Spyglass MTG Blog

Azure vs. AWS Round 2: The Modern Data Warehouse

Written by William Richard | Dec 20, 2021 5:29:57 PM

The world has changed. Leveraging data more often, and at larger scales, to drive business goals is no longer viewed as an option and is rarely not within an organization’s near-term strategic vision plan. Enterprises have been deriving meaningful insights from their vast amounts of data with increasing use-cases in the past 5 years. Gartner provided some stats a while back which puts this into perspective, “as of 2017, 75% Enterprises have already invested in technology that facilitates data platform, analytics, and app development.” The problem? These investments, prior to 2017, don’t meet the needs of a modern world. They’re already outdated!! The Netezza’s, Hadoop platforms, APS and Exadata’s are off to the pasture. Whether it’s their lack of integration with Machine Learning solutions, collaboration between all personas of the data lifecycle, or their ability to scale with growing data volumes, they often don’t meet the mark alone.

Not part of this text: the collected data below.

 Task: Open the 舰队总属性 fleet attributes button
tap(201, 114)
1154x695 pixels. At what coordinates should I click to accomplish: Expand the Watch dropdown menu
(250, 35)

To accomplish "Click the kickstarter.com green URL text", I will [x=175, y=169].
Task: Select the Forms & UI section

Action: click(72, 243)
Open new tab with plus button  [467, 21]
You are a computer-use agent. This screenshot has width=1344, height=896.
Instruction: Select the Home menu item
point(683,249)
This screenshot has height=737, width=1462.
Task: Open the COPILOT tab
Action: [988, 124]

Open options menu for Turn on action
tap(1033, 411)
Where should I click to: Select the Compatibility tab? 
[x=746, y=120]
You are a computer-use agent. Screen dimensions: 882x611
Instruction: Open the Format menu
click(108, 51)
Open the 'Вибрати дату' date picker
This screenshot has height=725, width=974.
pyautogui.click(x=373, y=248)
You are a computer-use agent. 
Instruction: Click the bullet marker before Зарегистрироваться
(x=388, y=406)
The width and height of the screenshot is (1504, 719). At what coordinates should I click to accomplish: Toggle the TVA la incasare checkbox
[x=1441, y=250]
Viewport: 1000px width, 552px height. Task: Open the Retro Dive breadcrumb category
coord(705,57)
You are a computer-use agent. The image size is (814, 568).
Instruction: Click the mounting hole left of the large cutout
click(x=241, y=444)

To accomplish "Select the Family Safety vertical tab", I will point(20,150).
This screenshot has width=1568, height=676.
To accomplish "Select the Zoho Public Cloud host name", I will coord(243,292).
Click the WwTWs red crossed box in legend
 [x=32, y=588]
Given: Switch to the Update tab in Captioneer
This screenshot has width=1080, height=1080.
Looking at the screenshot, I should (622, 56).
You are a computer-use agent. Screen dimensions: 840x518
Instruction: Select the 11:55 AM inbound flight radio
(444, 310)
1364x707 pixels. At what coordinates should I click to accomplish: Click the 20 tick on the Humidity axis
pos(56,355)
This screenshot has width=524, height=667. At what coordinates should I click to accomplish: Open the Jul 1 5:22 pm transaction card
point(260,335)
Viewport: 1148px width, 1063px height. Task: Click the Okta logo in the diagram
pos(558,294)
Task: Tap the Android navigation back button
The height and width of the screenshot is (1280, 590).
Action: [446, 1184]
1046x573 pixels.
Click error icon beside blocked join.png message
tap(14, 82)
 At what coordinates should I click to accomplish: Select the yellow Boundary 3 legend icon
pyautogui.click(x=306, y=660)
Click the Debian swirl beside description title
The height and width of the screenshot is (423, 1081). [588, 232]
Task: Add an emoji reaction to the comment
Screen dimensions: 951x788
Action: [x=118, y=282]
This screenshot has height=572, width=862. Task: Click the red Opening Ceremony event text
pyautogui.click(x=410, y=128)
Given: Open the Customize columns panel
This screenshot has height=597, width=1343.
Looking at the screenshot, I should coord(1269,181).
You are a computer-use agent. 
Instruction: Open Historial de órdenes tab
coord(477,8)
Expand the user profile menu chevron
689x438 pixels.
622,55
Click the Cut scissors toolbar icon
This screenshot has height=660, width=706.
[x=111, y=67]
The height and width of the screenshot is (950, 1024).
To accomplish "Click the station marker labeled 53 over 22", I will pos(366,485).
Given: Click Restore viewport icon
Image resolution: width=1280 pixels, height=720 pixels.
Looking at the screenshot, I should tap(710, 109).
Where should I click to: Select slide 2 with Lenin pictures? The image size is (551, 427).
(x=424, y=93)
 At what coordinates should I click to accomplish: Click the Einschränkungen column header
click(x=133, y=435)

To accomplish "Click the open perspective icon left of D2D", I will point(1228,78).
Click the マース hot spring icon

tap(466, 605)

Modern data and analytics platforms built on cloud infrastructure are increasingly popular. These platforms provide enhanced security, disaster recovery and availability, cost management, collaboration, and integration over those pre 2017 investments.

Amongst the many cloud vendors available, Microsoft Azure and Amazon AWS are the top Cloud Platforms that Enterprises are utilizing to build scalable data and analytics solutions. The next logical question is always which platform should we adopt?! Should we leverage one, two, or more? What’s a hybrid or multi-cloud strategy for Analytics look like?

Well, some of those questions are lengthy….i.e. MORE blog posts….so consider this Part II in the battle towards cloud centric analytics and what might provide the best analytics platform for you. 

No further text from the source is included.